DALLAS — A bombshell hit Hollywood Thursday after Warner Bros. announced that it would debut its entire 2021 theatrical release slate on HBO Max, the studio’s underperforming streaming service.
The news was met with a backlash among theater chains, which are already struggling to survive in the pandemic.
Warner Bros. has 17 films coming out next year, which includes box office hits like a “Suicide Squad” sequel, “Dune,” “Godzilla vs. Kong” and “The Matrix 4.”
Per the announcement, those films and many more will be available on HBO Max alongside their theatrical releases.
“Wonder Woman 1984” will be the first film to stream on HBO Max on Dec. 25, while simultaneously being released in theaters.
AMC, the world’s largest theater chain, gave a strong reaction to the announcement.
Adam Aron, CEO and president of AMC Entertainment, sent the following statement to the Hollywood Reporter:
“Clearly, Warner Media intends to sacrifice a considerable portion of the profitability of its movie studio division, and that of its production partners and filmmakers, to subsidize its HBO Max startup. As for AMC, we will do all in our power to ensure that Warner does not do so at our expense. We will aggressively pursue economic terms that preserve our business."

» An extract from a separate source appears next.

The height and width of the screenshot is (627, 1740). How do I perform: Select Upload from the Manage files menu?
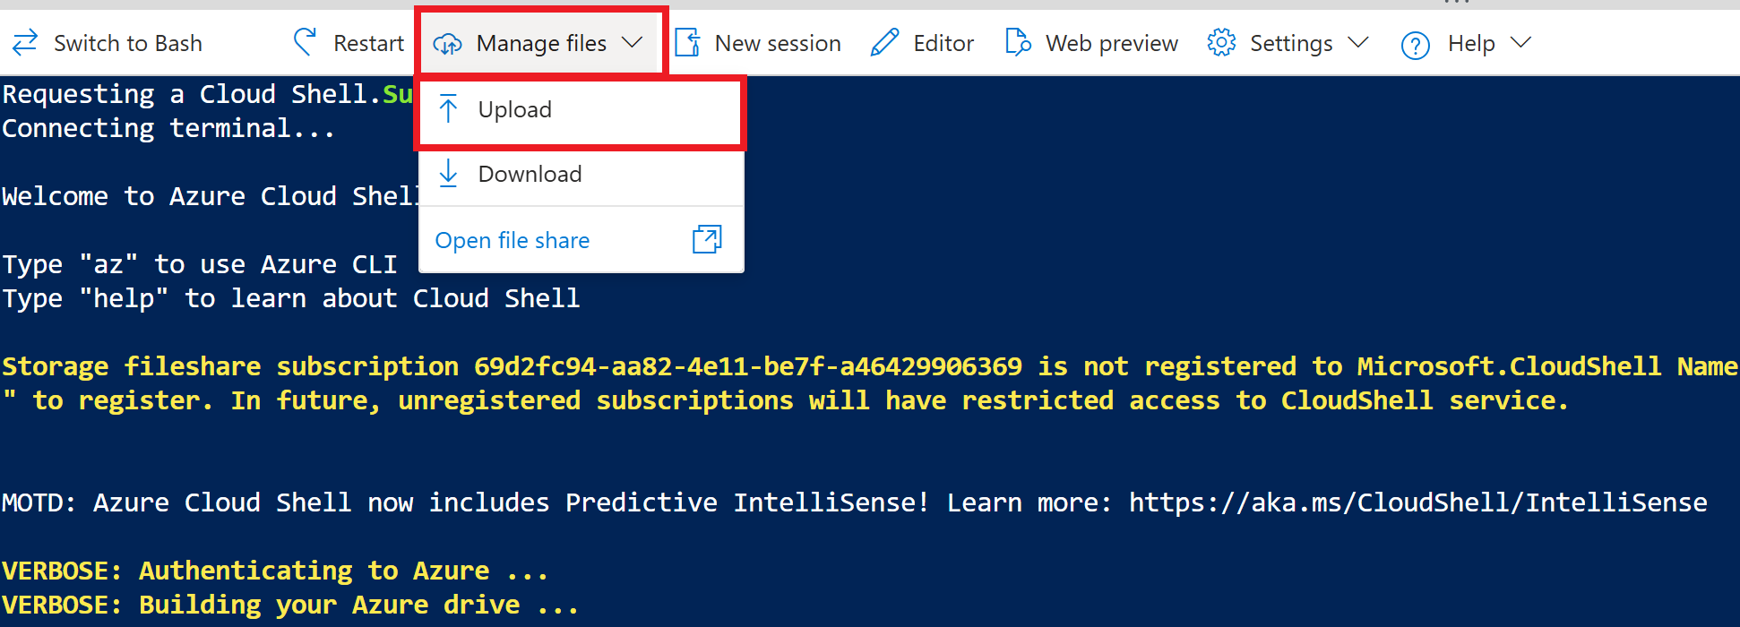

Aron concluded by saying that, “As this issue gets sorted out, we are nonetheless encouraged that vaccines protecting society at large against the coronavirus are very much at hand. So, it is our expectation that moviegoers soon will be able once again to delight in coming to our theatres without any worry -- viewing the world’s best movies safely in our big seats, with our big sound, and on our big screens."
Plano-based Cinemark gave a less strongly worded statement saying through a spokesperson:
"In light of the current operating environment, we are making near-term booking decisions on a film-by-film basis. At this time, Warner Bros. has not provided any details for the hybrid distribution model of their 2021 films.”
In Texas, theaters have struggled since COVID-19 arrived.
They were allowed to reopen in May but many larger chains waited it out.
Cinemark didn’t reopen until June.
Still, in the most recent quarter, Cinemark’s revenues were down 96%. AMC’s were down 91%.
Alamo Drafthouse, a beloved theater/restaurant hybrid chain in Texas, recently made the decision to close all of its theaters.
For Texas filmmaker Chris Hansen, Thursday’s news brings questions he’d rather not ask.
One of which being, will more studios follow Warner Bros. to the dismay of theater chains?
“That’s a massive shift and clearly the chains aren’t happy,” Hansen said. “It affects their ability to stay in business.”
Hansen himself has faced disappointment in the pandemic.
He’s had at least five films shown at festivals around Dallas in recent years and his latest film “Seven Short Films About (Our) Marriage” was going to premiere in California at a festival in March before the pandemic canceled it
The movie later premiered virtually at a Dallas festival.
“We lost a lot of things in the pandemic and gathering to see movies collectively is one of those things,” Hansen said. “All of a sudden, nobody can see anything.”
Hansen, who is also a film professor at Baylor University, hopes that a vaccine gets people back in front of the silver screen.
What he doesn’t wish is to see theaters shut their doors for good, but it’s a possibility hanging over the culture of cinema with everything that’s happened this year.
“When we’re able to go out safely again, what’s going to be left?” Hansen said. “I think we’re going to have some theaters, but I think we’re going to lose a lot too.”